What is required
Retype the records below from their first line through the line containing "Copy the User principal name value", and include nothing else.

(Stored items)
● ● ● ● ● ● ●

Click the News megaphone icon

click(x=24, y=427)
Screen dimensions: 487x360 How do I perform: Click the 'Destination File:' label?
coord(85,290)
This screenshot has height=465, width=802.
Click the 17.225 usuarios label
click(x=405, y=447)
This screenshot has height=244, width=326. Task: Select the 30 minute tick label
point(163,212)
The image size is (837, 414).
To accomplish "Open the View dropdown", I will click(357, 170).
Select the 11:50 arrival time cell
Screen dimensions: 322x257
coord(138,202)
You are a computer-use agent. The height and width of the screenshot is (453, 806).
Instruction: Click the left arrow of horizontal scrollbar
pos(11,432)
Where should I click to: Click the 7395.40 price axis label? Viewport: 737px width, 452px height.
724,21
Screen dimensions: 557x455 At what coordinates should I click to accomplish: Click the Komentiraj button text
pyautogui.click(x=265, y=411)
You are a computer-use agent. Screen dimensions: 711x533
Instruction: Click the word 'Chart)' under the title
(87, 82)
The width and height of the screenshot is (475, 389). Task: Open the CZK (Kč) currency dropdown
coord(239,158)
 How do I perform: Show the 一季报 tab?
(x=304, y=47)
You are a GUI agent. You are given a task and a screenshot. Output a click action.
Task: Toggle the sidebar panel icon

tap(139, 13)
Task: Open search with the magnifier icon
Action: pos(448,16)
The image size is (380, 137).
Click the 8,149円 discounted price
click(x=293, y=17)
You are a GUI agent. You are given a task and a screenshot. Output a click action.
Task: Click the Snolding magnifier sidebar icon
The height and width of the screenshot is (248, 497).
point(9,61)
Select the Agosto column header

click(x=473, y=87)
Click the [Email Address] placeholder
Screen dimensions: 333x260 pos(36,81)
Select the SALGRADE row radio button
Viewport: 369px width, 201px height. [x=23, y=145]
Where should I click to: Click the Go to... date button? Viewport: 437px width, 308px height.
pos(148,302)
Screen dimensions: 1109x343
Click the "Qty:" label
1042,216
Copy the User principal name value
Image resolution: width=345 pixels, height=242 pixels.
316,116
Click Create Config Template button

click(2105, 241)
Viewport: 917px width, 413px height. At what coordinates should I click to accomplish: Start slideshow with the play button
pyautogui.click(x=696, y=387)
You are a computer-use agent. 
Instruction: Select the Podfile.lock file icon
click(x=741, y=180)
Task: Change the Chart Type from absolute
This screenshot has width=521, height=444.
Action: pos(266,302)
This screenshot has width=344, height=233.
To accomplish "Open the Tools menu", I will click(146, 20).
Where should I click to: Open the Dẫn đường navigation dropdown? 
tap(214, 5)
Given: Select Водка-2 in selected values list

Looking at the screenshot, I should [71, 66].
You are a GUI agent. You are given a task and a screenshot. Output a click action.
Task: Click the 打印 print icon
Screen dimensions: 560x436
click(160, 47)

● ● ● ● ● ● ●

Exercise response
Click the News megaphone icon

click(x=24, y=427)
Screen dimensions: 487x360 How do I perform: Click the 'Destination File:' label?
coord(85,290)
This screenshot has height=465, width=802.
Click the 17.225 usuarios label
click(x=405, y=447)
This screenshot has height=244, width=326. Task: Select the 30 minute tick label
point(163,212)
The image size is (837, 414).
To accomplish "Open the View dropdown", I will click(357, 170).
Select the 11:50 arrival time cell
Screen dimensions: 322x257
coord(138,202)
You are a computer-use agent. The height and width of the screenshot is (453, 806).
Instruction: Click the left arrow of horizontal scrollbar
pos(11,432)
Where should I click to: Click the 7395.40 price axis label? Viewport: 737px width, 452px height.
724,21
Screen dimensions: 557x455 At what coordinates should I click to accomplish: Click the Komentiraj button text
pyautogui.click(x=265, y=411)
You are a computer-use agent. Screen dimensions: 711x533
Instruction: Click the word 'Chart)' under the title
(87, 82)
The width and height of the screenshot is (475, 389). Task: Open the CZK (Kč) currency dropdown
coord(239,158)
 How do I perform: Show the 一季报 tab?
(x=304, y=47)
You are a GUI agent. You are given a task and a screenshot. Output a click action.
Task: Toggle the sidebar panel icon

tap(139, 13)
Task: Open search with the magnifier icon
Action: pos(448,16)
The image size is (380, 137).
Click the 8,149円 discounted price
click(x=293, y=17)
You are a GUI agent. You are given a task and a screenshot. Output a click action.
Task: Click the Snolding magnifier sidebar icon
The height and width of the screenshot is (248, 497).
point(9,61)
Select the Agosto column header

click(x=473, y=87)
Click the [Email Address] placeholder
Screen dimensions: 333x260 pos(36,81)
Select the SALGRADE row radio button
Viewport: 369px width, 201px height. [x=23, y=145]
Where should I click to: Click the Go to... date button? Viewport: 437px width, 308px height.
pos(148,302)
Screen dimensions: 1109x343
Click the "Qty:" label
1042,216
Copy the User principal name value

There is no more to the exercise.